Mrs. Golding: I agree with many of the hon. Gentleman's comments. The banning of mink hunts is unconnected to conservation. In fact, it encourages mink to reproduce and destroy many indigenous species.

On the fishing question, there is no way in which to trap mink in an estuary because its tidal waters will drown them. We have had many floods this year, so if traps had been set, they would have drowned mink caught in them. Furthermore, traps have to be checked once every 24 hours to ensure that they are freshly baited. In flood conditions, mink will not go near traps, which are impossible to examine when they are underwater. Those problems affect estuaries all year round, and rivers when they flood.

Traps are expensive to manage and control because they must be supplied with live bait. A person—I almost said a man—must inspect them every 24 hours and, the last time that I asked, they cost about £25, although they are probably more expensive now. That is what must be done to control mink, but few riparian owners are prepared to do it.

Mr. Gordon Prentice: On the question of mink trapping, is my hon. Friend not contradicted by page 105 of the Burns report? The document states:

    Mink do not appear to be particularly trap-shy and trapping can therefore be a relatively efficient means of control provided that the trap is well placed.

It also states:

    There are no firm data on the numbers of mink killed by trapping but research shows that intensive trapping in an area can remove most of the local population.

Mrs. Golding: My hon. Friend underlines my remarks: it is expensive—

Mr. Gordon Prentice: But it works.

Mrs. Golding: It can work, if someone is prepared to do it, if someone is prepared to pay for it, if someone is prepared to employ a temporary keeper to manage the traps and if there is no flooding. All those factors have to be combined, so in an ideal world it could be effective. In the real world, however, it cannot be effective.

Eliminating mink hounds will cause a problem in the countryside that no one is prepared to deal with rationally. One can deal with isolated instances of mink, but there must be people who are prepared to pay for traps.
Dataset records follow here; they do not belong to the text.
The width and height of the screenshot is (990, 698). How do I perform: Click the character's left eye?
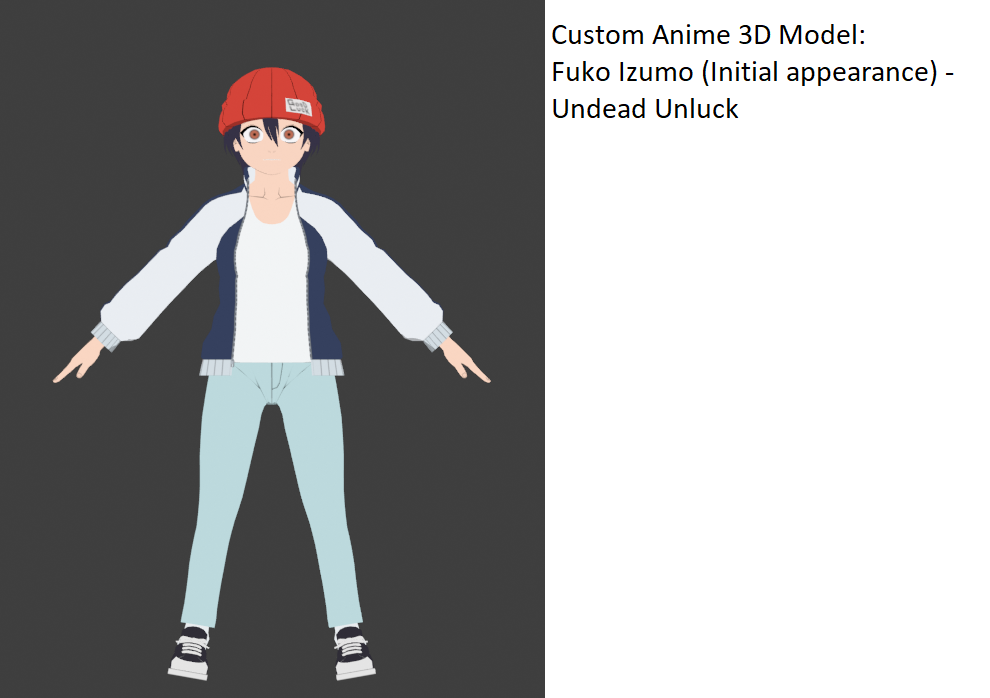[291, 133]
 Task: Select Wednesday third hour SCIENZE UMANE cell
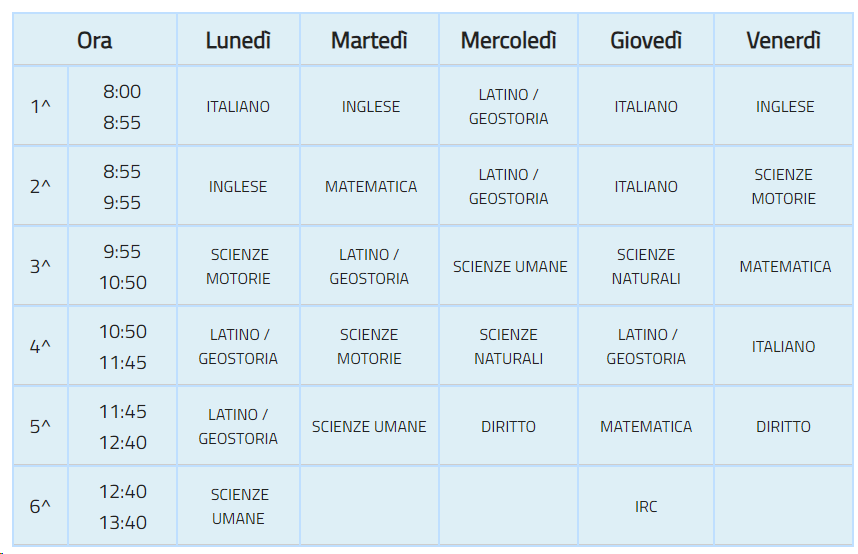click(508, 266)
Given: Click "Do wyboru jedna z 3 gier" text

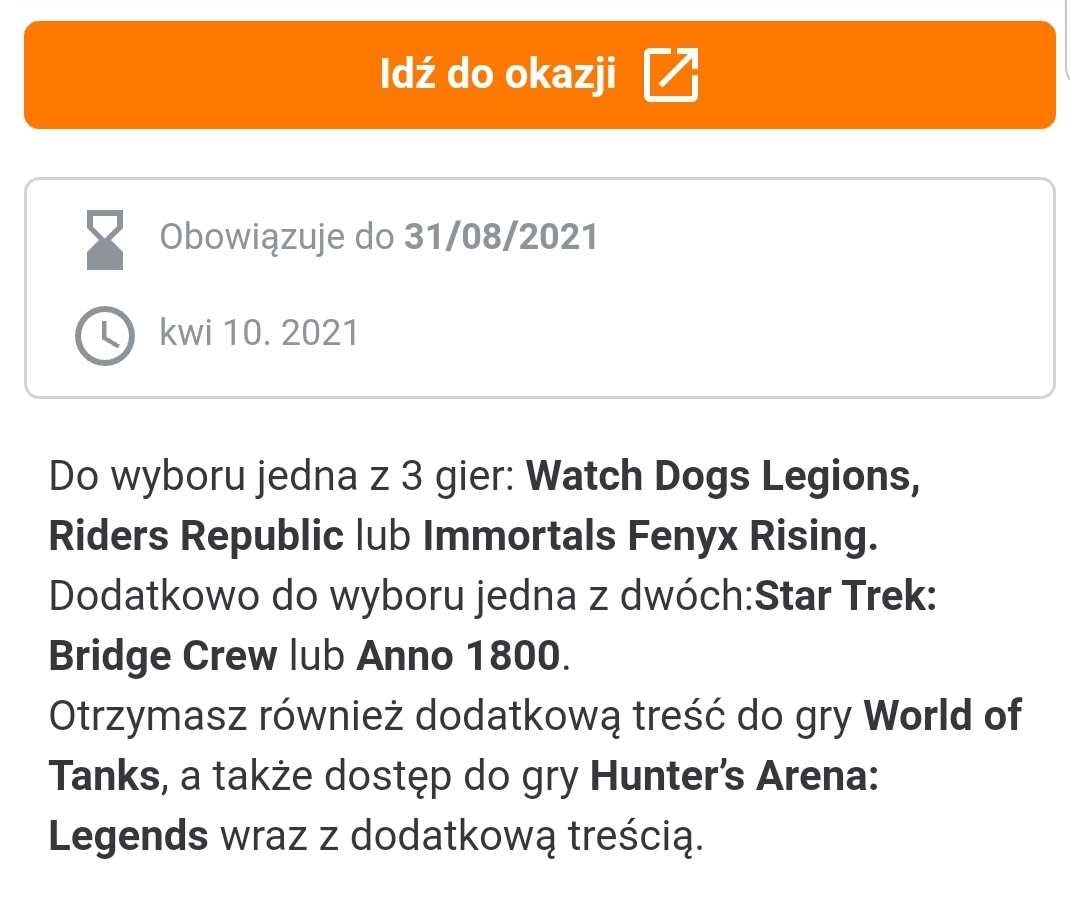Looking at the screenshot, I should click(x=282, y=477).
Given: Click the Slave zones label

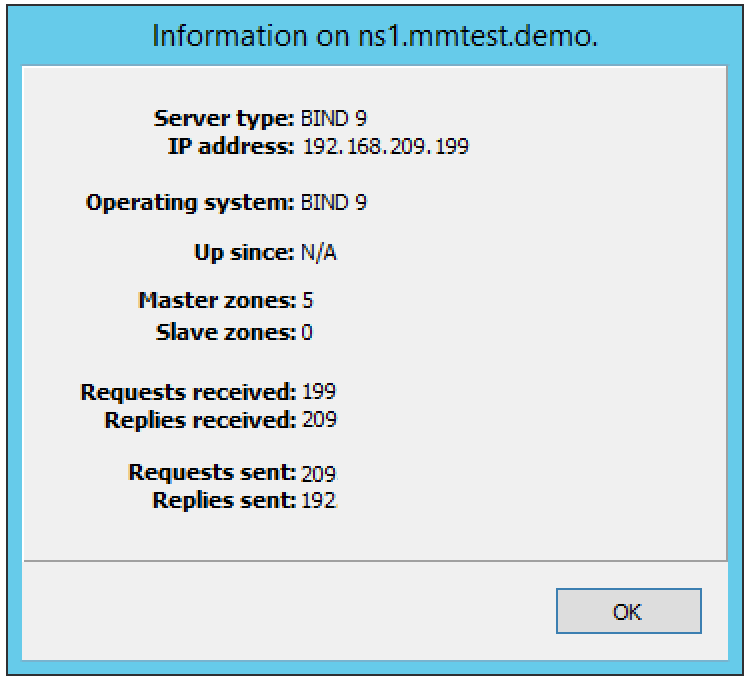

Mr. Beith: This group of amendments seeks in a general way to address the problems of gamekeepers, farmers, farm workers and pest-control contractors. I see great merit in that approach, because it will address the fear of prosecution, which the hon. Member for West Ham seems not to appreciate. If the exemption is of a general character, and qualified, if it has to be, to avoid attempts to get round the Bill's basic purpose, people can carry on their jobs. If we must rely on later amendments tabled by various members of the Committee to deal with specific anomalies, others will still not be covered and those carrying on legitimate and necessary activities will be in constant fear of prosecution, relying on the belief, ``The authorities wouldn't prosecute, would they?'' That is no basis on which somebody running a small pest control business can invest in a van or equipment to do his job. It is no basis on which a gamekeeper can hope to keep his job. A gamekeeper who finds himself in court does not stay in his job very long.

11 am

Mr. Banks: The right hon. Gentleman is labouring the point. No one in the Committee will object to sensible amendments that address serious issues, but he should not try to make a serious point by using ludicrous examples. First, as I said in an earlier intervention, and as the right hon. Gentleman must know, the Crown Prosecution Service will consider any possible prosecution carefully and always needs to believe that it can succeed. Secondly, the prosecution must have a public-interest element to it.